What to work on
Only the lines from the one that contains "Viewport: 942px width, 463px" through the end of the entries, both included, should be transcribed, exactly and without pictures.

(Screenshot grounding data)
******
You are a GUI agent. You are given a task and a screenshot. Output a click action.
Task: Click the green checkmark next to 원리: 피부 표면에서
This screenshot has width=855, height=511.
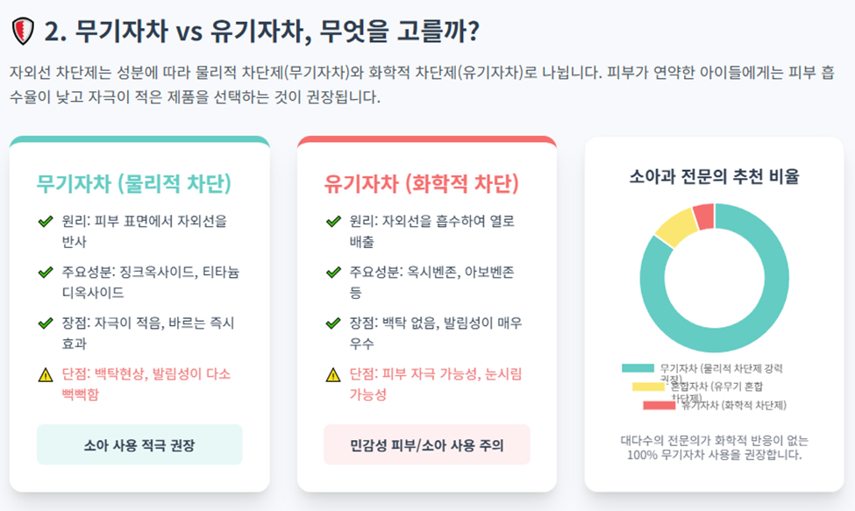(46, 222)
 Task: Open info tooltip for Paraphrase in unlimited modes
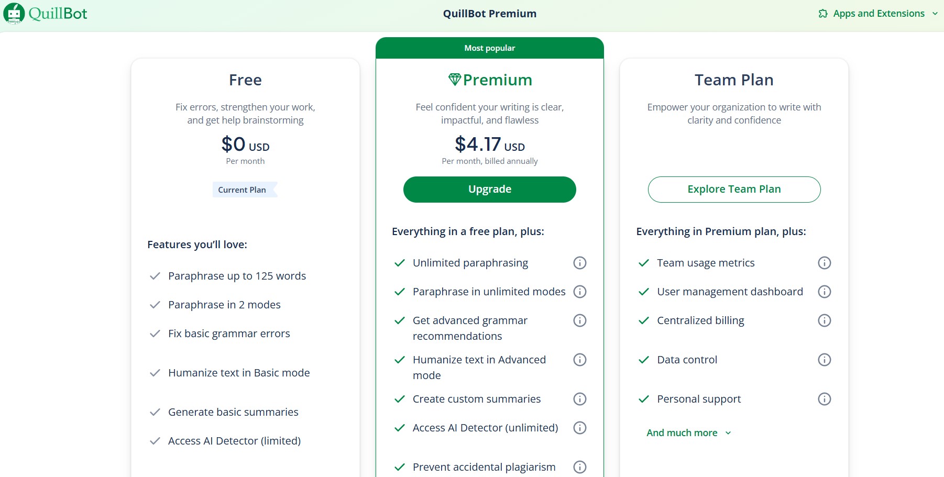point(580,292)
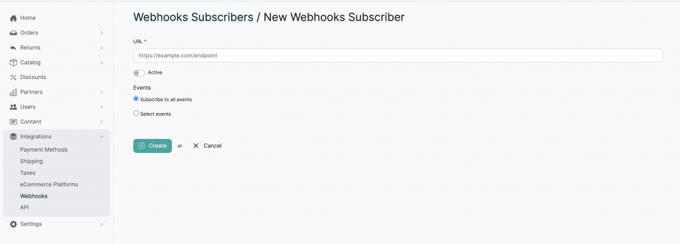Open Payment Methods in Integrations
This screenshot has height=244, width=680.
44,150
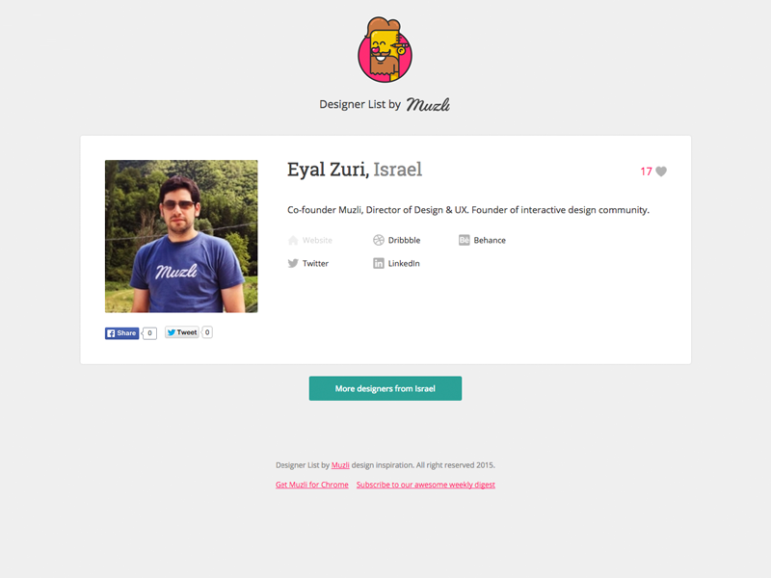Click the greyed-out Website home icon
The width and height of the screenshot is (771, 578).
[293, 240]
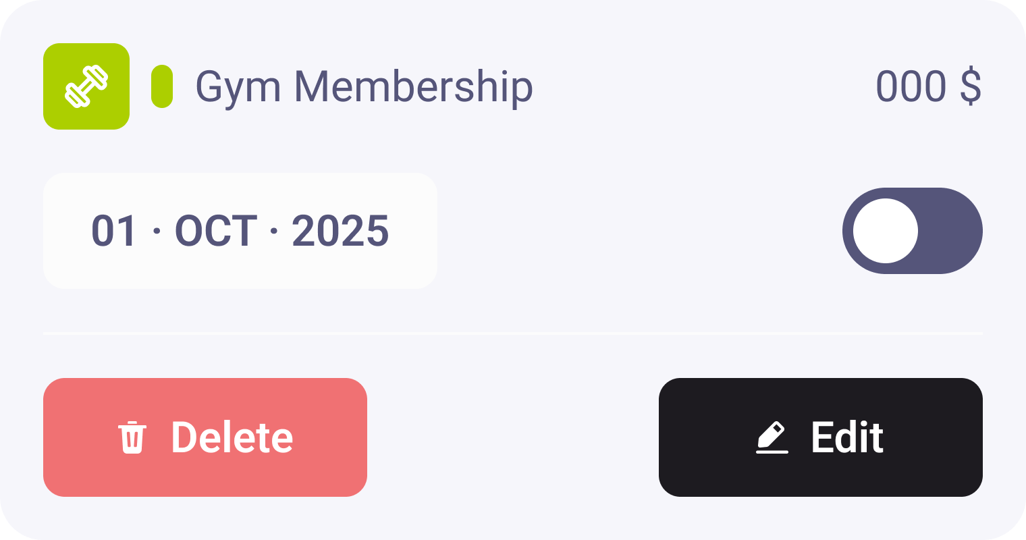
Task: Click the dollar sign currency symbol
Action: [971, 86]
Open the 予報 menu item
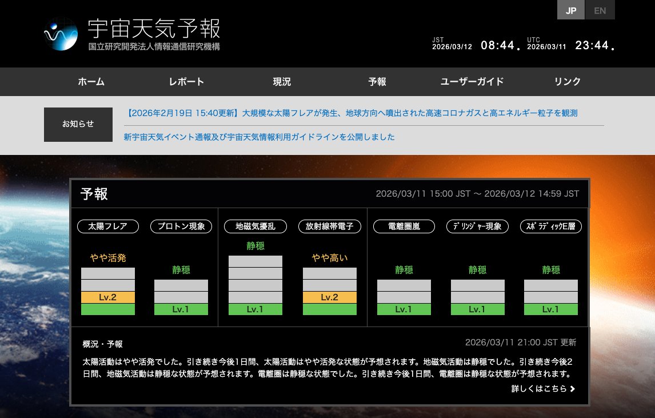 click(x=377, y=82)
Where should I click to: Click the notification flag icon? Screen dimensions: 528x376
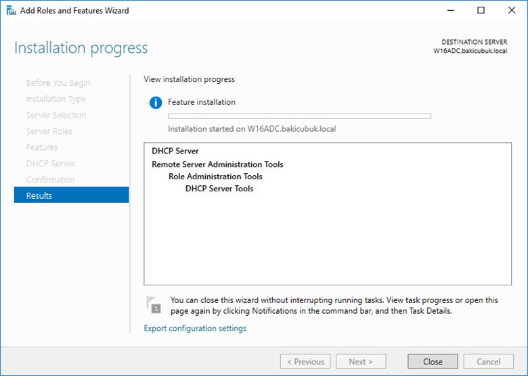click(154, 304)
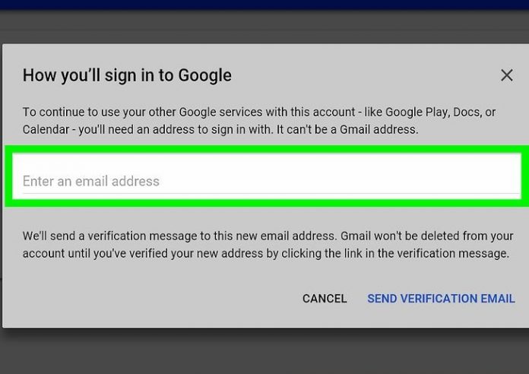Click empty dialog space left of CANCEL
This screenshot has height=374, width=529.
[x=152, y=299]
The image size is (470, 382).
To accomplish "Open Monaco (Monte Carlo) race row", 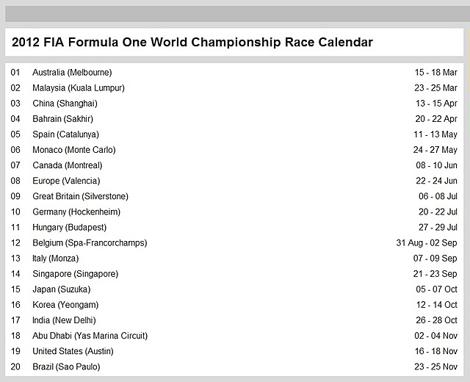I will point(234,150).
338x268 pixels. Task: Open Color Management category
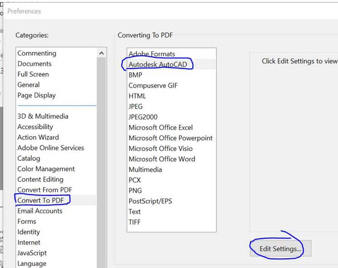click(46, 169)
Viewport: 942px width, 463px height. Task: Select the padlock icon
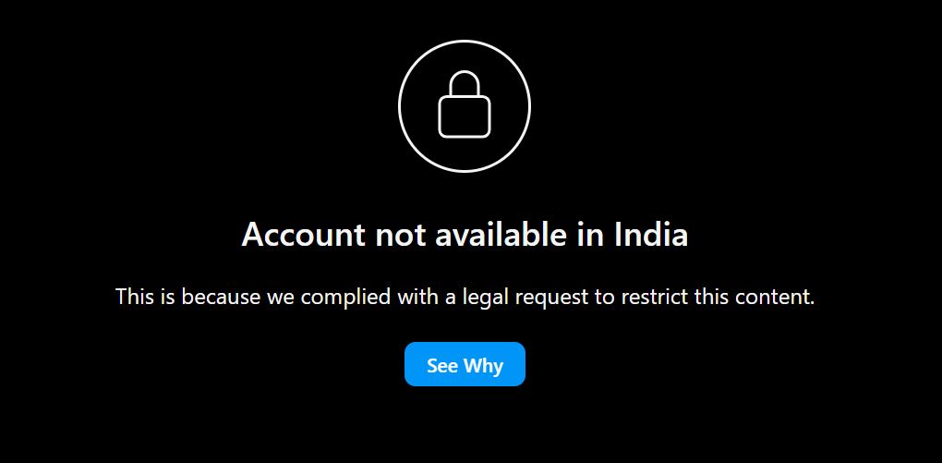coord(465,105)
******
Answer for this exercise
Viewport: 942px width, 463px height. Task: Select the padlock icon
coord(465,105)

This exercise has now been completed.